━━ Source records ━━

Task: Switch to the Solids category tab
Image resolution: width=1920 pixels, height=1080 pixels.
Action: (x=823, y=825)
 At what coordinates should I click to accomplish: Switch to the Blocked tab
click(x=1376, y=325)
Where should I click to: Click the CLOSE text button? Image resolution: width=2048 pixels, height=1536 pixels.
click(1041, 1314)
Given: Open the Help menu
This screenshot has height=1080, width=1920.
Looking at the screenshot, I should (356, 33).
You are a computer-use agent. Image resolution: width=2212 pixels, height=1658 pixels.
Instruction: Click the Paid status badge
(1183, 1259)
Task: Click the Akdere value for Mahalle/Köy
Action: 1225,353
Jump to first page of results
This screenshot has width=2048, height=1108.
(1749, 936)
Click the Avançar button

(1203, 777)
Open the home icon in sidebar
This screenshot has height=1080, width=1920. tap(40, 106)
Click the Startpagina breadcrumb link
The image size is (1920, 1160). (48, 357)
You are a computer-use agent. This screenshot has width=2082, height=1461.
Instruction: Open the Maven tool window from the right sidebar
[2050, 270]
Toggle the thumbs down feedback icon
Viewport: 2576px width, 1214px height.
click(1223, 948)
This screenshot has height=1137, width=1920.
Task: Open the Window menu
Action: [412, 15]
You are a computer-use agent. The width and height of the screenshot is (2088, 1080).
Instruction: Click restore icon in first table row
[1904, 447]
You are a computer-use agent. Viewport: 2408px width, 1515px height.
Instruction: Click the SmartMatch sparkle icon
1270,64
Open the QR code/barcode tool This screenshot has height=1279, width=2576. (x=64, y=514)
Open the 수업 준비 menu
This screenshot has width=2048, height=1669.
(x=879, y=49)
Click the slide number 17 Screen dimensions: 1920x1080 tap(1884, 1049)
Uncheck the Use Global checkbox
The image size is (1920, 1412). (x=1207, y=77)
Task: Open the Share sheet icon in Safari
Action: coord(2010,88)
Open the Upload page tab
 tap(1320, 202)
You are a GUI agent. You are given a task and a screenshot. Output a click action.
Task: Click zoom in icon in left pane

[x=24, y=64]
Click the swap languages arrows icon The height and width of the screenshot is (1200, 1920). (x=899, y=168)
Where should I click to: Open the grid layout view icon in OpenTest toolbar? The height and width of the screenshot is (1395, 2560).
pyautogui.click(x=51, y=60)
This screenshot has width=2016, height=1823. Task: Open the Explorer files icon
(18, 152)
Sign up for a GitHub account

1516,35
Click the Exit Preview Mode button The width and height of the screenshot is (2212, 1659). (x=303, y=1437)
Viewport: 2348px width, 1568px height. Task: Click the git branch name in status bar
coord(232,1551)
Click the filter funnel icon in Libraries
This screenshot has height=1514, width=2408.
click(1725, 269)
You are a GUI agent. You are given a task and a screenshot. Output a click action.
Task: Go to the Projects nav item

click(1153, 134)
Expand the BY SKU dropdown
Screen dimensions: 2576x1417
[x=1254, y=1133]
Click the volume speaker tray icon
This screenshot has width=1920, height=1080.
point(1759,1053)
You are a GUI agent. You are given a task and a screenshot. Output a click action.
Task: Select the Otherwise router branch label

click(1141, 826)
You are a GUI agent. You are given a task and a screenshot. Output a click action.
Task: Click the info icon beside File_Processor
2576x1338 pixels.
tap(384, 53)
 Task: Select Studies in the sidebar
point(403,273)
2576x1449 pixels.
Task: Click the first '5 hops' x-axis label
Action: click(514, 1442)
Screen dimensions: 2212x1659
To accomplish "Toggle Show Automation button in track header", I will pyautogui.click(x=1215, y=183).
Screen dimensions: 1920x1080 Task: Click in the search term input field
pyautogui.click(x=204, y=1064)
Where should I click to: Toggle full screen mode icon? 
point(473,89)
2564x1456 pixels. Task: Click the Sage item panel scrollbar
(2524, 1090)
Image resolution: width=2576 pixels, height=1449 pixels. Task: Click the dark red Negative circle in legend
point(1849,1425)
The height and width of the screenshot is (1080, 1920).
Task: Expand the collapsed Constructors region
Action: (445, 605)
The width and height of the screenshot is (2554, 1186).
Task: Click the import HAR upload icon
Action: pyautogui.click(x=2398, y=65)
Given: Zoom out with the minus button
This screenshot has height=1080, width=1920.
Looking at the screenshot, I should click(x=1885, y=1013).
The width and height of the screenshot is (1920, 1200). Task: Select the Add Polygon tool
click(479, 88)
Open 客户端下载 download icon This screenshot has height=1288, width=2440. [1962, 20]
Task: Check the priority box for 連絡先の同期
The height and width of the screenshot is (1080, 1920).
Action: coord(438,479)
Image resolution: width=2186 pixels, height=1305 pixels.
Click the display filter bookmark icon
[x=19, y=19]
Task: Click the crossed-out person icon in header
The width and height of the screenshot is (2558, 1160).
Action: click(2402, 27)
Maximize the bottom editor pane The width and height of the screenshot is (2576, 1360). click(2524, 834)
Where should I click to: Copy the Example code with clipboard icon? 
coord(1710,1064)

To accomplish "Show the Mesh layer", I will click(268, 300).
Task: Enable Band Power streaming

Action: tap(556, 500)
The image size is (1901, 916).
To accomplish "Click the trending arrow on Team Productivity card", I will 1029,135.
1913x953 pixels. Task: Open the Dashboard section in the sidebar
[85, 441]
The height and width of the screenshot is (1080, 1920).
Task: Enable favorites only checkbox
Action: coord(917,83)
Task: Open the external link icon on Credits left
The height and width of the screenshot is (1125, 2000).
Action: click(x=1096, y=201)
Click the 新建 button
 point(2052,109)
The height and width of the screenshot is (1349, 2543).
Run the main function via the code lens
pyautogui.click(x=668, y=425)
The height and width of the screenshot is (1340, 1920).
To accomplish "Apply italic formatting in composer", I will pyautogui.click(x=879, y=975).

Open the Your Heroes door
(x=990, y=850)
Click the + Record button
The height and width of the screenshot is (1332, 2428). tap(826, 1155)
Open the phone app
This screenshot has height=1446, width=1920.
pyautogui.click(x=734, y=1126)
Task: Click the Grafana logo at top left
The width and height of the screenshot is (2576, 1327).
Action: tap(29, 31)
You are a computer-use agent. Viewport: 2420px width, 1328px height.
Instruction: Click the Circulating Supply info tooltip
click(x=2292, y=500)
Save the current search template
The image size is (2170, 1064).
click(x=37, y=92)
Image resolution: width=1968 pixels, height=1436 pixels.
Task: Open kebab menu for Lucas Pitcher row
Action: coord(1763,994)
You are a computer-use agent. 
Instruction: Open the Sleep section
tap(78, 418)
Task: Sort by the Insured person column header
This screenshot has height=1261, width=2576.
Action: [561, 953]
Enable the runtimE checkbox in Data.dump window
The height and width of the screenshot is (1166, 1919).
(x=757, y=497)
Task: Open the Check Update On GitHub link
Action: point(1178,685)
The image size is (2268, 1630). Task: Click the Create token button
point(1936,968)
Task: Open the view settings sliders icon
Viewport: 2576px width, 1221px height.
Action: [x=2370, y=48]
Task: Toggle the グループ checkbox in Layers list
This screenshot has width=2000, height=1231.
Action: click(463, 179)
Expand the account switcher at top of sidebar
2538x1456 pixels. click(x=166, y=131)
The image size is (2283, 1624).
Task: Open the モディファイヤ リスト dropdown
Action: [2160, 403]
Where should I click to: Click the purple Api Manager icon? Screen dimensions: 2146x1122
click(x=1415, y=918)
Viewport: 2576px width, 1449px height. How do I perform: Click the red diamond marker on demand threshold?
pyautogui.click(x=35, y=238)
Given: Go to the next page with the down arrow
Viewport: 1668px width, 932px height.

━━━

• [The task]:
Give back exactly the lines from the line containing "Click the + Record button" to the end of the entries, and no other lines.

• [Answer for the task]:
Click the + Record button
The height and width of the screenshot is (1332, 2428). tap(826, 1155)
Open the phone app
This screenshot has height=1446, width=1920.
pyautogui.click(x=734, y=1126)
Task: Click the Grafana logo at top left
The width and height of the screenshot is (2576, 1327).
Action: tap(29, 31)
You are a computer-use agent. Viewport: 2420px width, 1328px height.
Instruction: Click the Circulating Supply info tooltip
click(x=2292, y=500)
Save the current search template
The image size is (2170, 1064).
click(x=37, y=92)
Image resolution: width=1968 pixels, height=1436 pixels.
Task: Open kebab menu for Lucas Pitcher row
Action: coord(1763,994)
You are a computer-use agent. 
Instruction: Open the Sleep section
tap(78, 418)
Task: Sort by the Insured person column header
This screenshot has height=1261, width=2576.
Action: [561, 953]
Enable the runtimE checkbox in Data.dump window
The height and width of the screenshot is (1166, 1919).
(x=757, y=497)
Task: Open the Check Update On GitHub link
Action: point(1178,685)
The image size is (2268, 1630). Task: Click the Create token button
point(1936,968)
Task: Open the view settings sliders icon
Viewport: 2576px width, 1221px height.
Action: [x=2370, y=48]
Task: Toggle the グループ checkbox in Layers list
This screenshot has width=2000, height=1231.
Action: click(463, 179)
Expand the account switcher at top of sidebar
2538x1456 pixels. click(x=166, y=131)
The image size is (2283, 1624).
Task: Open the モディファイヤ リスト dropdown
Action: [2160, 403]
Where should I click to: Click the purple Api Manager icon? Screen dimensions: 2146x1122
click(x=1415, y=918)
Viewport: 2576px width, 1449px height. How do I perform: Click the red diamond marker on demand threshold?
pyautogui.click(x=35, y=238)
Given: Go to the next page with the down arrow
Viewport: 1668px width, 932px height.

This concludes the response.